Blocking both IL-10 and TGF-β exacerbates hepatocellular damage and granulomatous pathology, but does not affect fibrosis. A, Liver granuloma cross-sectional area was determined 52 days postinoculation. 300 granulomas were measured per group. B, Serum levels of AST in naive or S. mansoni infected mice 52 days postinfection. C, Liver hydroxyproline levels 52 days postinfection. Means ± SE of six to eight mice/group. Experiments performed three times with similar results (*, p < 0.05; **, p < 0.01; and ***, p < 0.001 compared with isotype control-treated group).

FIGURE 4

Blocking both IL-10 and TGF-β causes hepatic necrosis. Liver sections from S. mansoni-inoculated mice on day 52 postinfection following treatment with isotype control (A and E), anti-TGF-β (B and F), anti-IL-10R (C and G), or anti-TGF-β/anti-IL-10R (D and H) Ab. Thin arrows point to parasite ova. Bold arrow points to area of necrosis. Representative photos are shown. A–D, H&E-stained sections. ×100 magnification (large panel) 600× (inset) Scale bar 100 μm. E–H, Masson’s trichrome-stained sections at a ×200 magnification.

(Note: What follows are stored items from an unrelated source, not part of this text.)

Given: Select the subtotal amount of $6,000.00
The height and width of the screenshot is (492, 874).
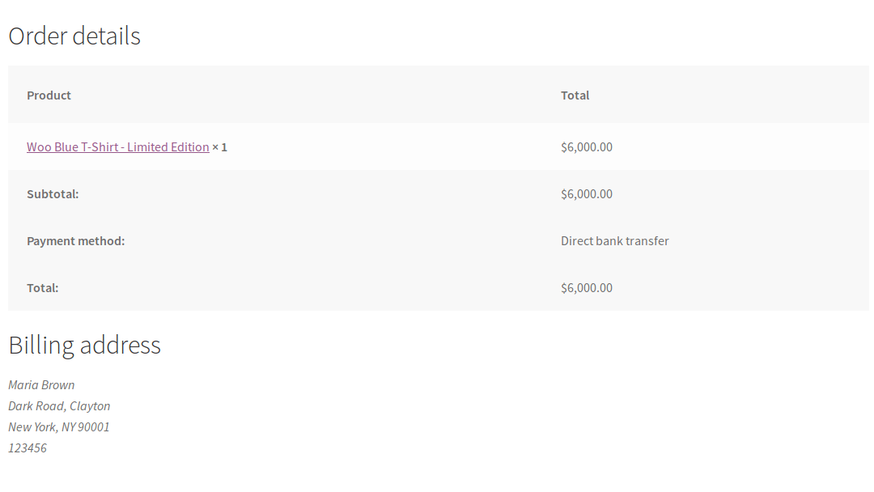Looking at the screenshot, I should [587, 193].
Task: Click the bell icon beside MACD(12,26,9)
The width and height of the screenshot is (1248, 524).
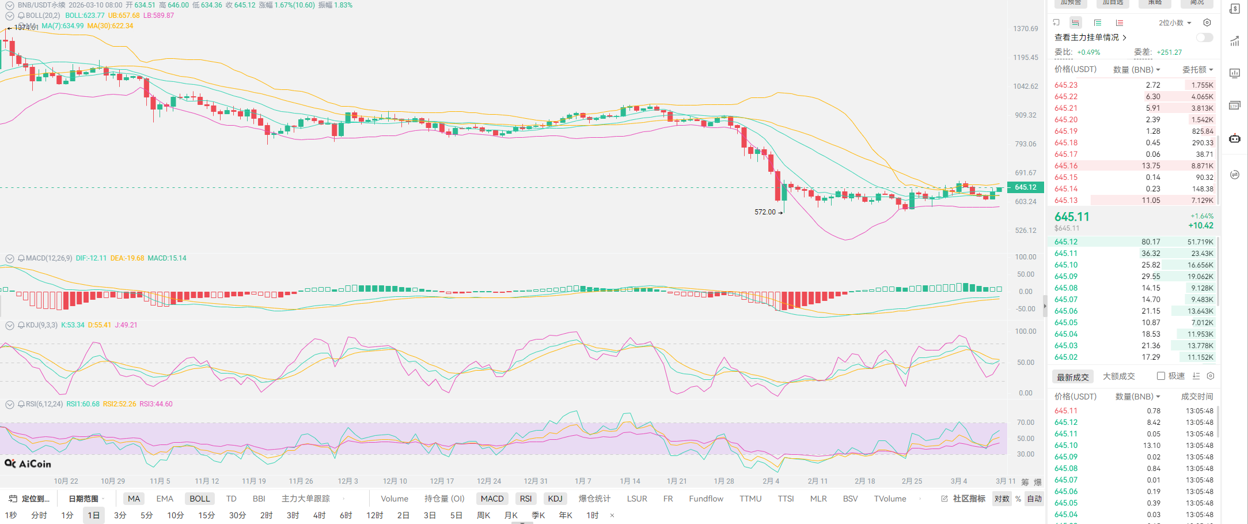Action: pyautogui.click(x=21, y=258)
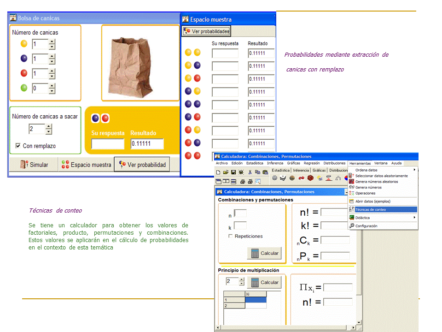The height and width of the screenshot is (332, 442).
Task: Click Calcular under Combinaciones y permutaciones
Action: coord(265,253)
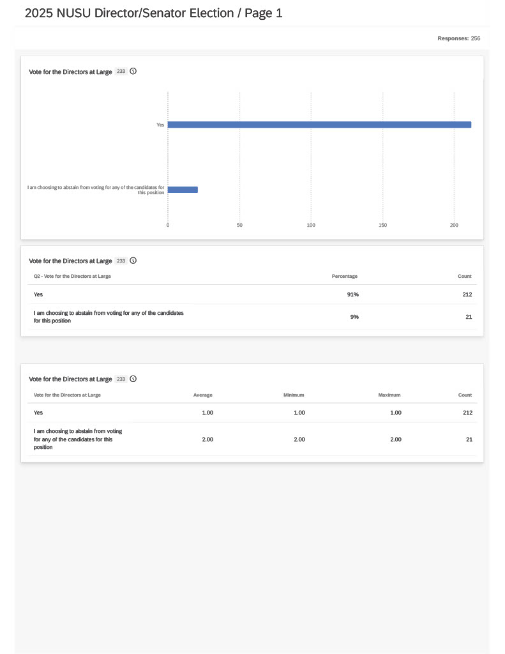Click the clock icon in the average statistics table

[133, 379]
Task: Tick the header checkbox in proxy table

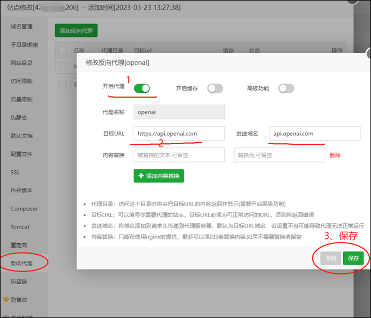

Staining for collagen (blue) and hepatocytes (reddish/purple). Scale bar 50 μm.

FIGURE 5

Blocking IL-10 and TGF-β during acute schistosomiasis causes profound neutrophilia in peritoneal cavity and spleen. A, Inflammatory cells from peritoneal lavage from naive or S. mansoni-inoculated mice (day 52) treated with 1 mg each of anti-IL-10R/TGF-β mAbs or left untreated. B, Spleen cells from naive or S. mansoni-inoculated mice (day 52) were stained for Ly6G/C (GR-1⁺) and Mac-1 (CD11b⁺) following injection with 1 mg of anti-IL-10R/TGF-β or control mAbs. Means ± SE of total numbers per spleen from four mice/group. Percent gated population shown on graph. Experiments performed twice with similar results (*, p < 0.05; **, p < 0.01; ***, p < 0.001; and ****, p < 0.0001 compared with isotype control treated group).

FIGURE 6

Blocking IL-10 and TGF-β does not affect intestinal pathology, alternative macrophage activation, or mucosal integrity. H&E staining of ileal tissue sections from S. mansoni infected mice on d 52 postinfection following treatment with isotype control (A), anti-TGF-β (B), anti-IL-10R (C), or anti-TGF-β/anti-IL-10R (D) mAb. Magnification 200×. Arrows point to parasite ova. Measurement of serum endotoxin levels on day 52 postinfection (E). Real-time PCR quantification of gut mRNA transcripts for (F) Arginase I and (G) RELM-α. Means ± SE of five mice/group. Experiment performed twice.

FIGURE 7

Blocking IL-10 and TGF-β during acute schistosomiasis infection increases Treg number. Spleen cells from naive or S. mansoni-inoculated mice (day 52) that received 2 mg of GL113 or were treated with 1 mg each of anti-IL-10R/TGF-β mAbs were stained with fluorochrome-labeled mAbs for CD4 (RM4-5), CD25 (PC-61), and Foxp3 (FJK-16s) and analyzed by flow cytometry for number of CD4⁺CD25⁺Foxp3⁺ cells. Percent of gated CD4⁺ cell population shown on graph. Means ± SE of four mice/group. Experiments were performed twice (A and B) with similar results (*, p < 0.05; **, p < 0.01; and ***, p < 0.001 compared with isotype control-treated group).